Many of us have shot video footage informally in the past. But, if you’re trying to shoot video for a project, there are a few questions that you should ask yourself…
- Sound. Am I shooting in a quiet place, so that the only audio I’m recording is the audio I want to be recording? (Because it would be a shame if your project was inaudible because you held the camera against the air conditioning unit.)
- Light. Is who or what I’m shooting clearly lit (or intentionally not clearly lit… or, at least, lit the way I want them to be)? Cameras are less able to adapt their light sensors than humans, so what seems clear to you may come out badly backlit (so no faces are visible) or too dark. Look through the viewfinder to make this decision. There’s lots to think about.
- Power. Is the camera fully charged, or plugged in? It would really be a shame to have it stop recording midway through your perfect take.
- Stability. There are lots of Hollywood techniques for adding “energy” to a scene, including handheld footage — it “makes you feel like you’re right there.” But, if you’re not trying to add that energy intentionally, don’t add it by accident: use a tripod. You can check them out from the Library.
- Framing. Look through the viewfinder and make sure that you are recording exactly what you want to be recording. Pay attention to the background — you’ll feel silly when you go back and realize that your video set in renaissance Italy has a digital clock sitting square in the middle of the frame. There’s lots to think about.

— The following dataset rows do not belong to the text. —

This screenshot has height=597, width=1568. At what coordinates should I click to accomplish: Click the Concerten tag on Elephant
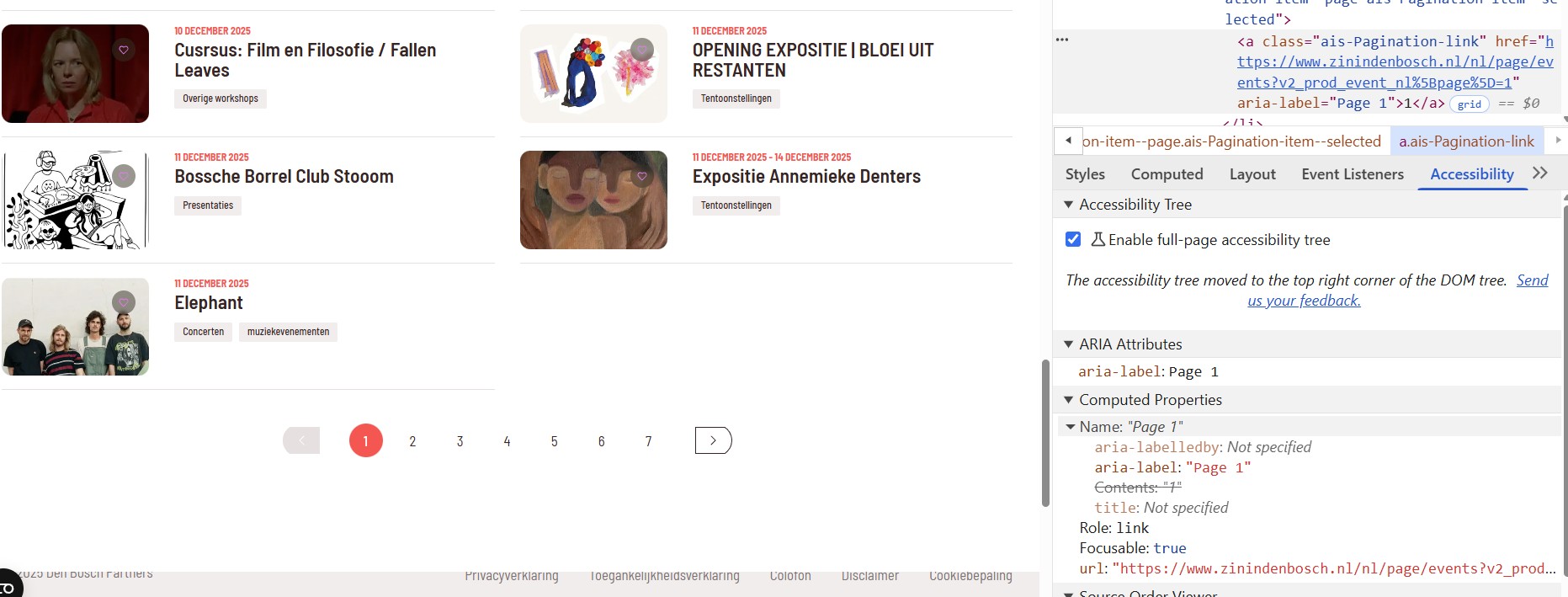(x=204, y=332)
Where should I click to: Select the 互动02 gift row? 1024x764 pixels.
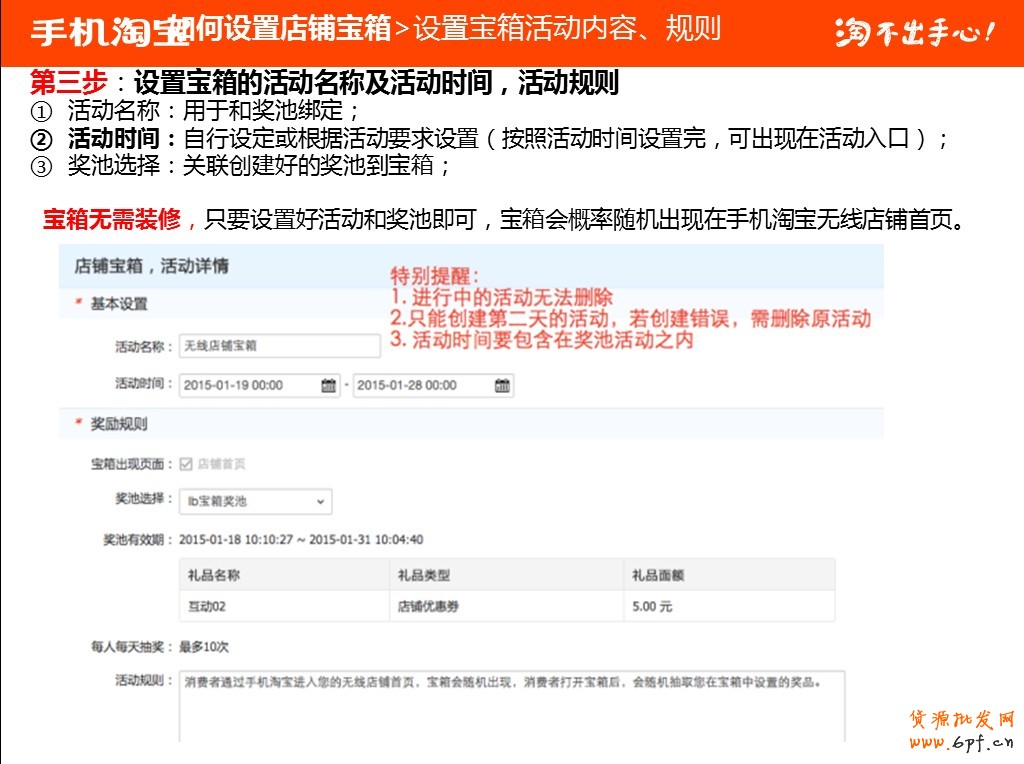pos(208,606)
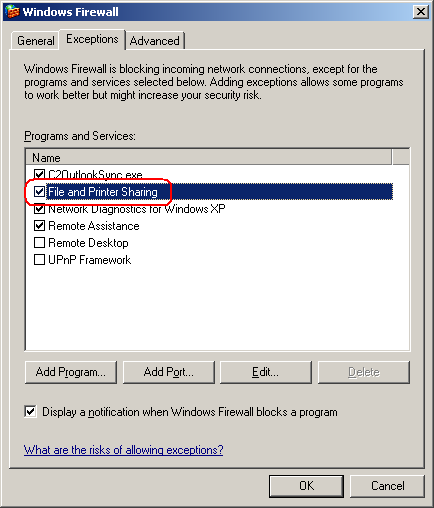The height and width of the screenshot is (508, 434).
Task: Switch to the General tab
Action: (36, 41)
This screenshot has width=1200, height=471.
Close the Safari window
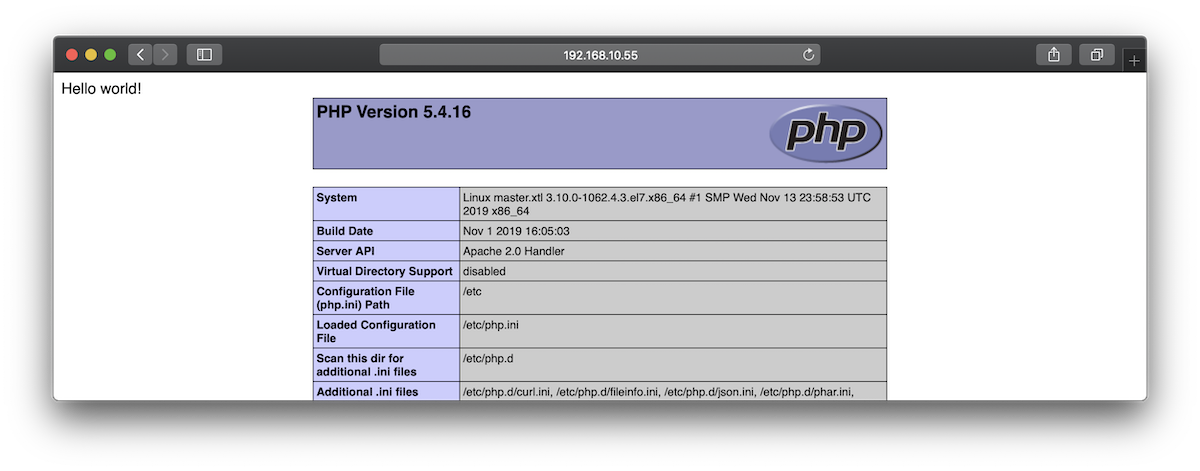(x=72, y=55)
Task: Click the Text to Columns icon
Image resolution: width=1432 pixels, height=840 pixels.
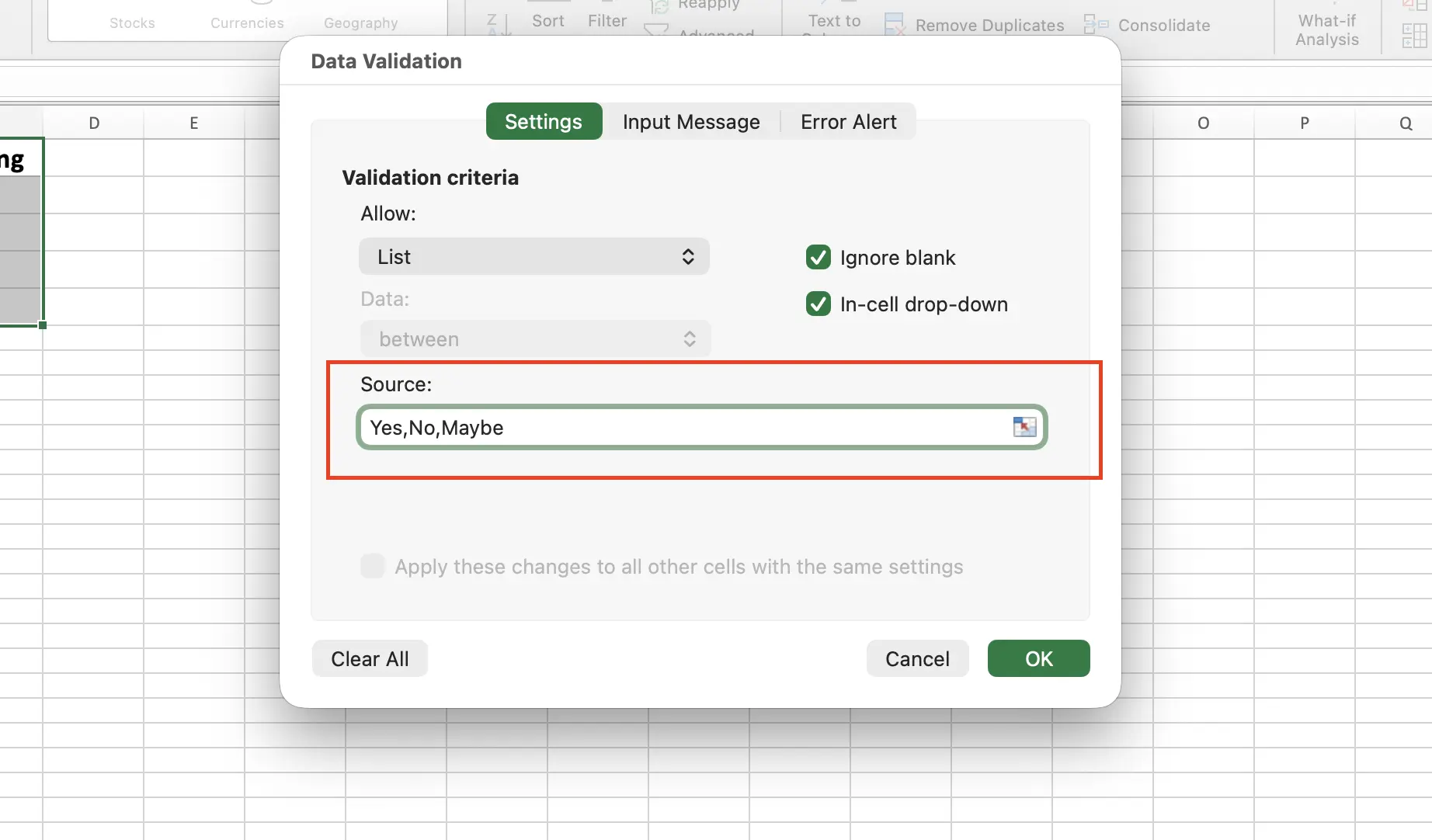Action: (834, 19)
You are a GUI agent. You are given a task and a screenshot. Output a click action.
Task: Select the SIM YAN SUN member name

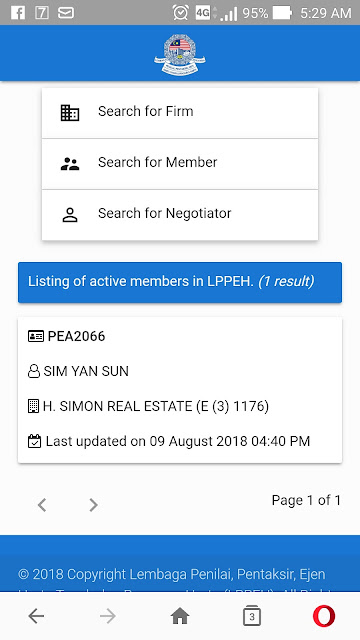86,371
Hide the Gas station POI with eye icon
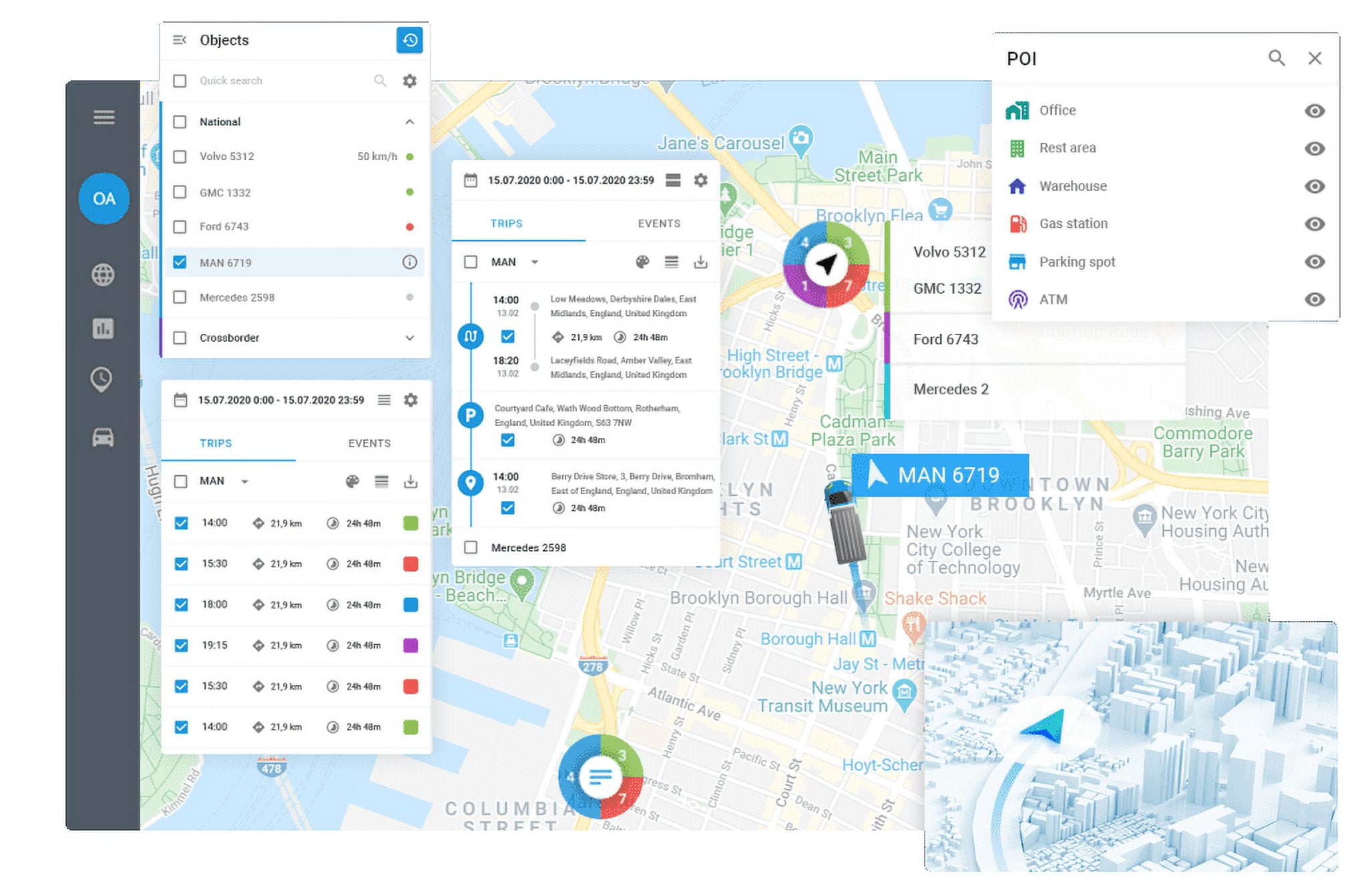The image size is (1362, 896). pos(1314,224)
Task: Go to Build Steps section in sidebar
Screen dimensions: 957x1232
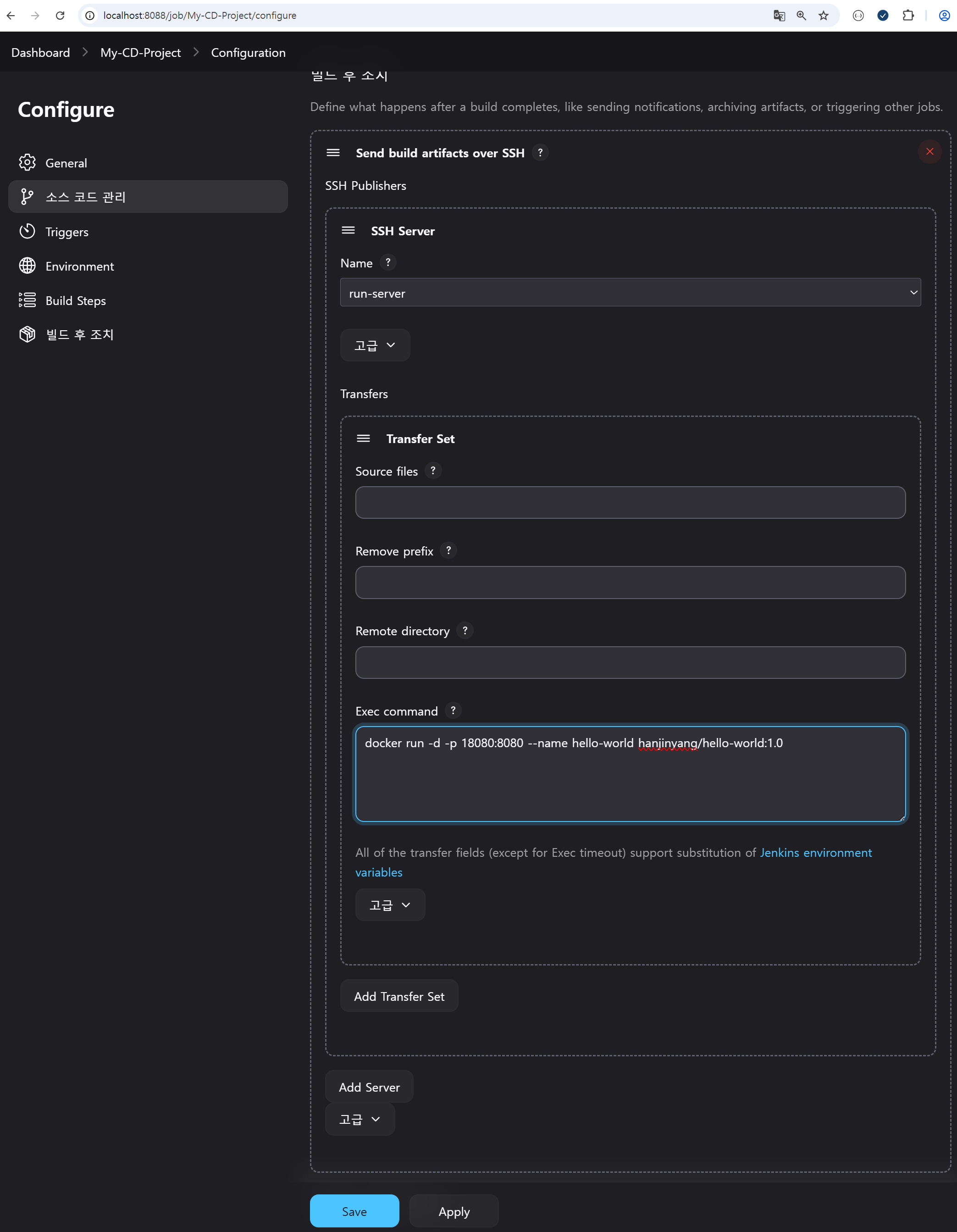Action: 76,301
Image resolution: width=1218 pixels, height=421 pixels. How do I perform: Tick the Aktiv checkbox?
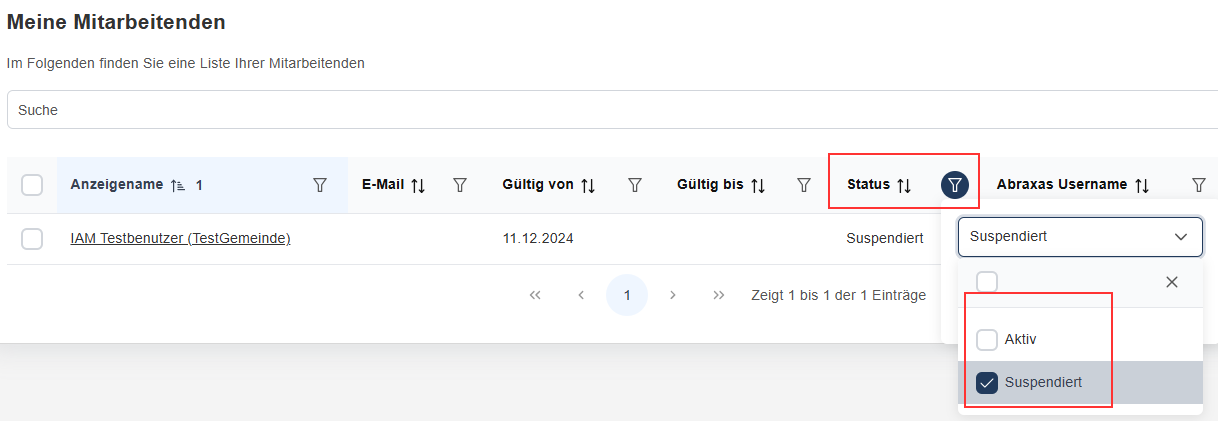click(x=987, y=340)
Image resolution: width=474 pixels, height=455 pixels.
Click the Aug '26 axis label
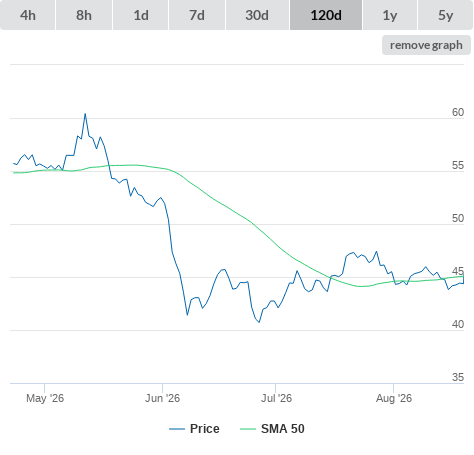click(394, 398)
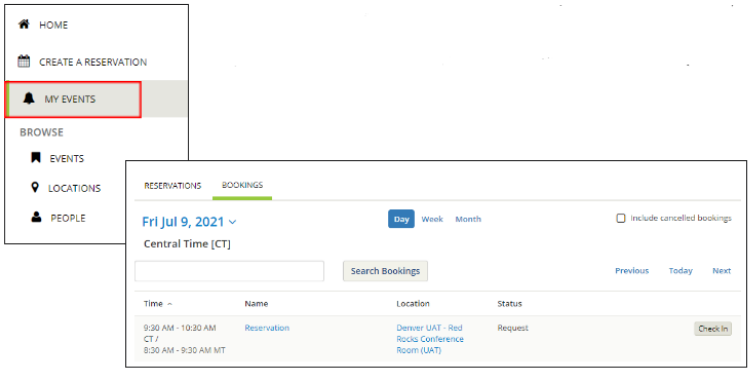Switch to Month view
752x371 pixels.
click(468, 219)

- Focus. Likewise, make sure that the camera is focused on what you want it to be focused on. Most cameras autofocus on the closest movement, but you can often either manually adjust focus or (on smart phones and iPads), tap on the object that should be the point of focus. If you record everything with your star actor out of focus, you’ll be disappointed.
- Do you have everything you brought with you? Especially if you checked your equipment out from the Library, double-check that you have everything before you pack up. There’s an inventory slip in the equipment case or bag. Use it.